--- THE RECORDS Enclosed Below ---

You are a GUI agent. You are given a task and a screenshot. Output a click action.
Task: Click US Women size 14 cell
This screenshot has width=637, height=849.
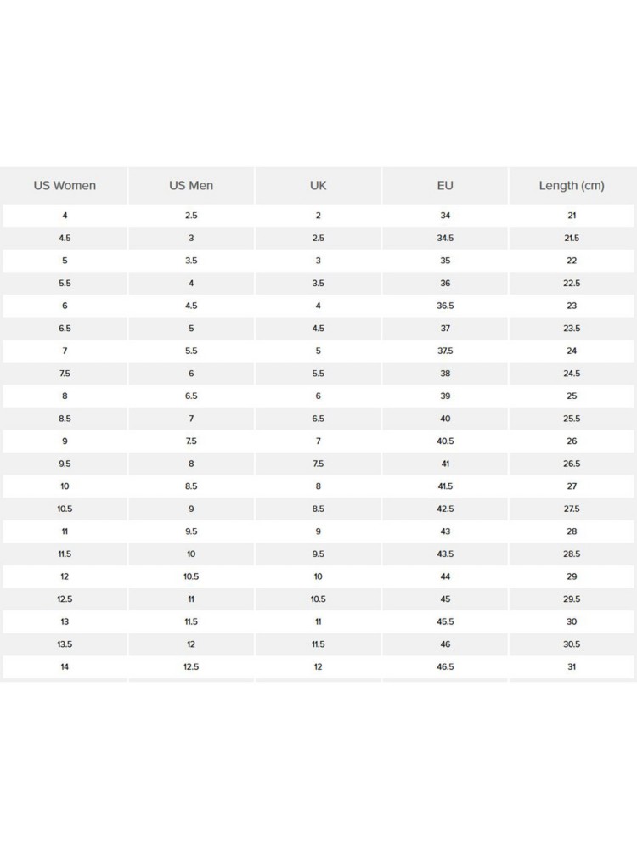tap(65, 666)
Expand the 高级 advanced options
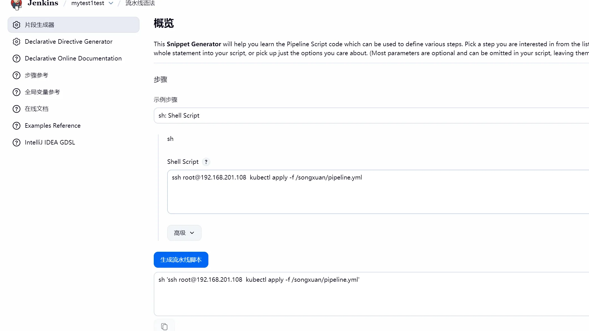This screenshot has width=589, height=331. [184, 233]
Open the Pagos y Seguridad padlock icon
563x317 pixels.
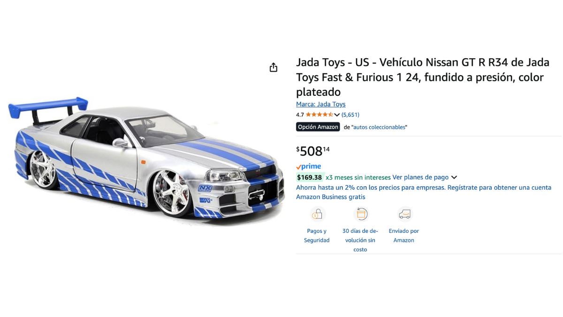tap(317, 215)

--- End of Enclosed THE RECORDS ---

**WORK TASK**:
Set down all of the entries exactly. Leave the pictures out.

**RESPONSE TO THIS TASK**:
You are a GUI agent. You are given a task and a screenshot. Output a click action.
Task: Click US Women size 14 cell
This screenshot has width=637, height=849.
tap(65, 666)
Expand the 高级 advanced options
This screenshot has width=589, height=331. [184, 233]
Open the Pagos y Seguridad padlock icon
563x317 pixels.
tap(317, 215)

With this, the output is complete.